I would like to translate the following sentence(s) into Chinese: "I received a package from Amazon today. It came quicker than I expected!"
In the Wordreference dictionary, "to receive" can be translated as 接到，收到 or 拿到. Which would you use in this context? (Would all 3 (separately) sound ok?)
Thanks!


----------



## WJluan

收到


----------



## albert_laosong

Yes we usually say 收到 in such a context.

接到 is most often used to mean "received phone calls"：
今天我接到（收到 is wrong here）很多人打来的电话，问我是不是出什么事儿了？
接到(收到 is wrong here) 诈骗电话应该怎么处理?
今年我们这里接到了/收到了很多群众投诉，说我们服务态度不好。
I don't think 接到 is often used in "received packages".

Then 拿到，it's acceptable but it's not so common as 收到 in this context.
收到 just means you received something, regardless of how you received it, like the delivery man sent it to your doorstep or you had to come downstairs and went to a specific place to get it.
While with 拿到 it often sounds like you went somewhere to collect it, but it's not always so.
for example:
A: 昨天给你说的，我在我办公桌上给你留的文件，你拿到了没有？
B：拿到了拿到了，昨天一打完电话我就过去拿了。


----------



## yuechu

Thanks, WJluan!
and thanks, Albert_laosong for your helpful explanations!


----------



## yuechu

So how would it sound if I said "我今天从亚马逊收到了一个包裹。

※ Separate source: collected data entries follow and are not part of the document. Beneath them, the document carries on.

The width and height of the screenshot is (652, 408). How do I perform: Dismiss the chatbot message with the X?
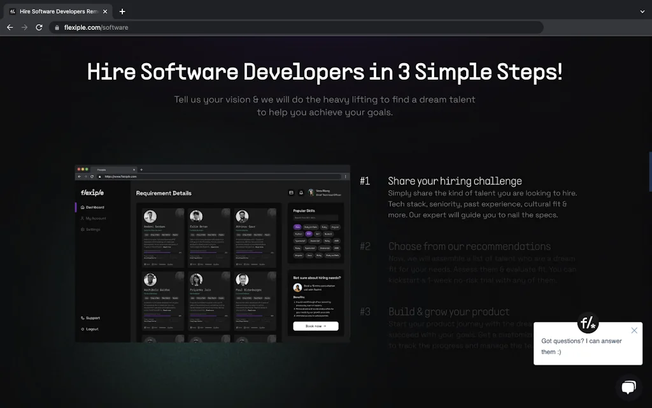(x=634, y=330)
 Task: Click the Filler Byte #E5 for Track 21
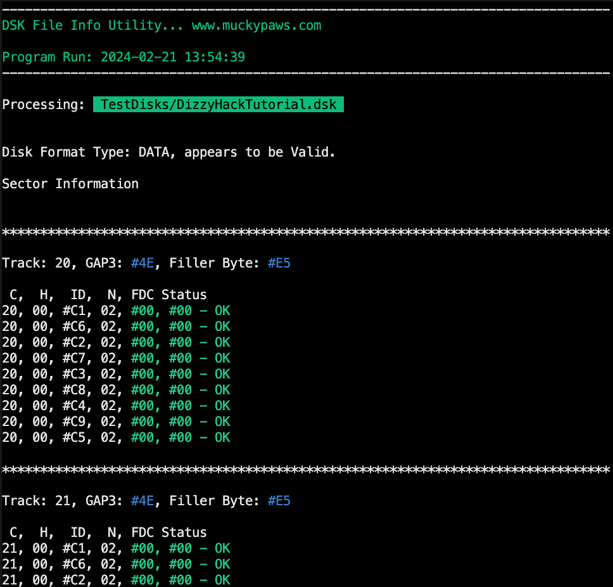point(279,501)
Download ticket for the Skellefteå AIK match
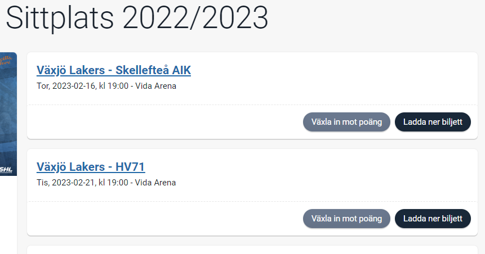The height and width of the screenshot is (254, 485). (x=433, y=122)
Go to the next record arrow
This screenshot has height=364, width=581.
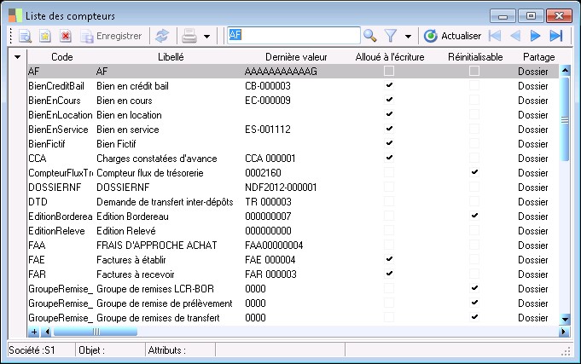click(536, 36)
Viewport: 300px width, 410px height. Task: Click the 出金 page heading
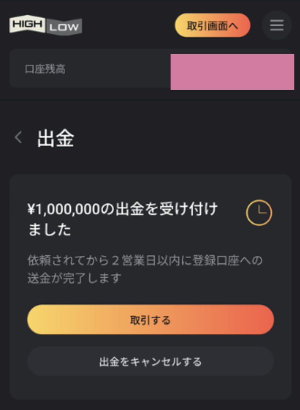click(56, 139)
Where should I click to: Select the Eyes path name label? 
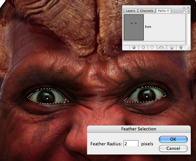(x=148, y=27)
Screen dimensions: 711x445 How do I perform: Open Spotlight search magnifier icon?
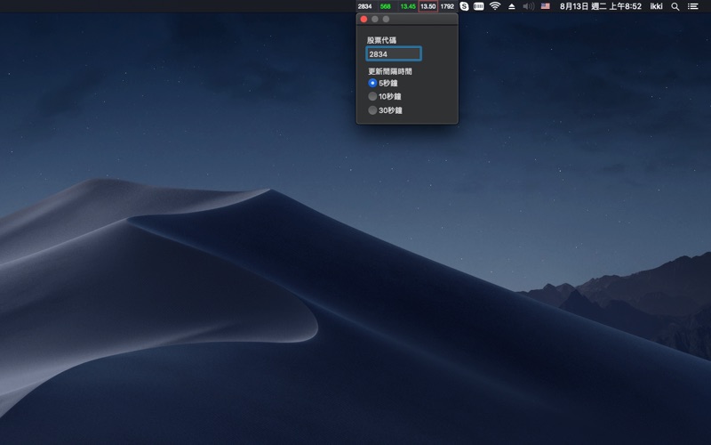click(x=675, y=6)
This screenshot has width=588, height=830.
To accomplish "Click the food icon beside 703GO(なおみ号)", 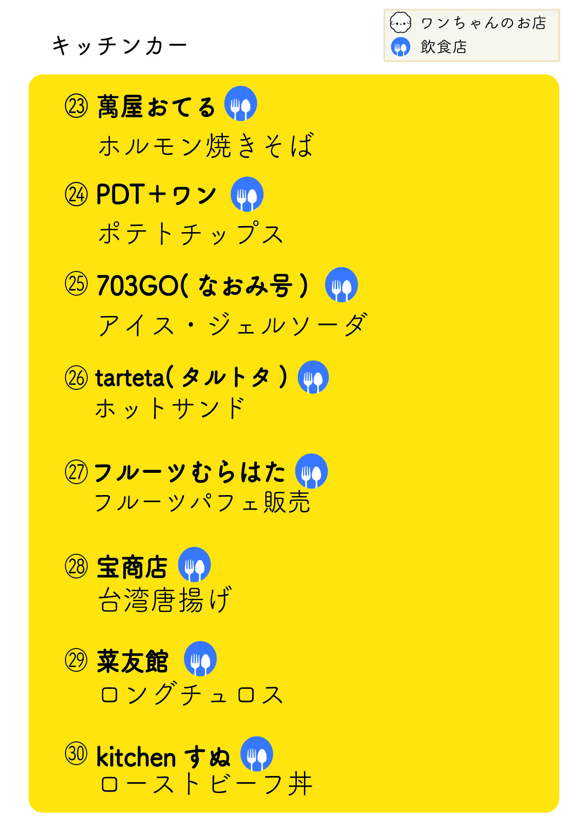I will coord(341,285).
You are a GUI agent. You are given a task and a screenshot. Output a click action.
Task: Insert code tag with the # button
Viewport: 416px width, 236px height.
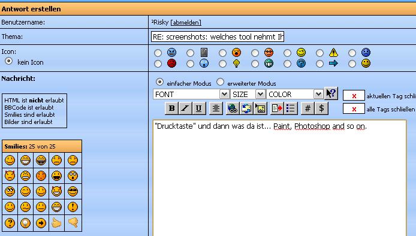pyautogui.click(x=308, y=108)
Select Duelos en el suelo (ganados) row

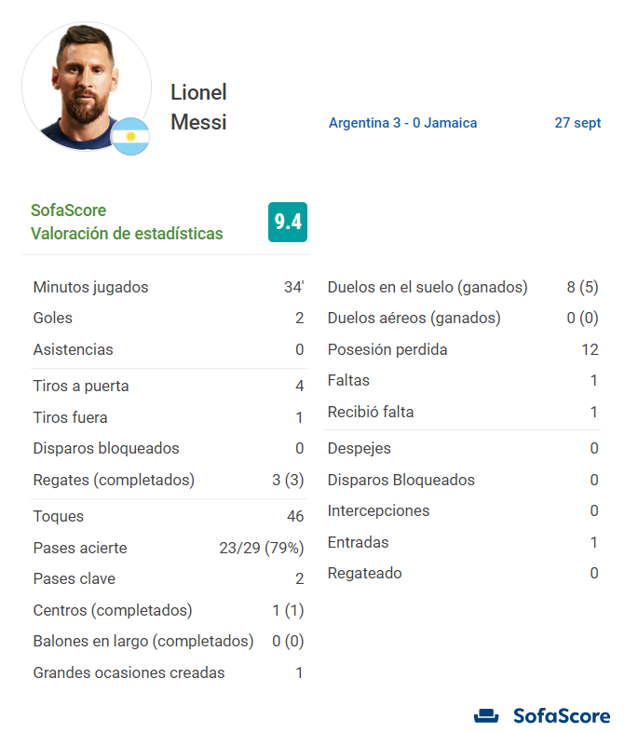pos(463,287)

它来的比我想象的（预期的？）更快。"
Thanks!


----------



## WJluan

Yes, It is very native, "我今天从亚马逊收到了一个包裹。它来的比我想象的更快。"


----------



## SuperXW

它来的比我想象的（预期的）更快 sounds a bit formal. 
In real life, more people would say 没想到这么快就到了。


----------



## albert_laosong

If you are expecting that package, it may not be appropriate to say  我今天从亚马逊收到了一个包裹 ，I would say 我今天收到了亚马逊发过来的包裹，比我预计/想象的快。


----------



## yuechu

Thanks, WJluan, SuperXW and Albert_laosong!


----------



## SimonTsai

我今天收到一個 Amazon 的包裹。

Personally, I tend to leave the company name untranslated. Also, '從' is okay, but does not work the best, I would say.


----------



## yuechu

SimonTsai said:


> 我今天收到一個 Amazon 的包裹。


Thanks, SimonTsai! 
Would this be for the present or future? (or does it work for the past as well?)


----------



## SimonTsai

'會' would be added if it were for the future.

I meant it for the past. What would you say if you meant it for the present? (I ask because I can hardly imagine someone saying, '_I receive a package from Amazon_', which is in the present.)


----------



## yuechu

Oh, I was thinking that 了 would be added for the past. That's why I was asking.

For the present, I was thinking of the present continuous (which in French, does not usually require a separate form than the simple present): "I'm receiving a package from Amazon today"

Thanks again!


----------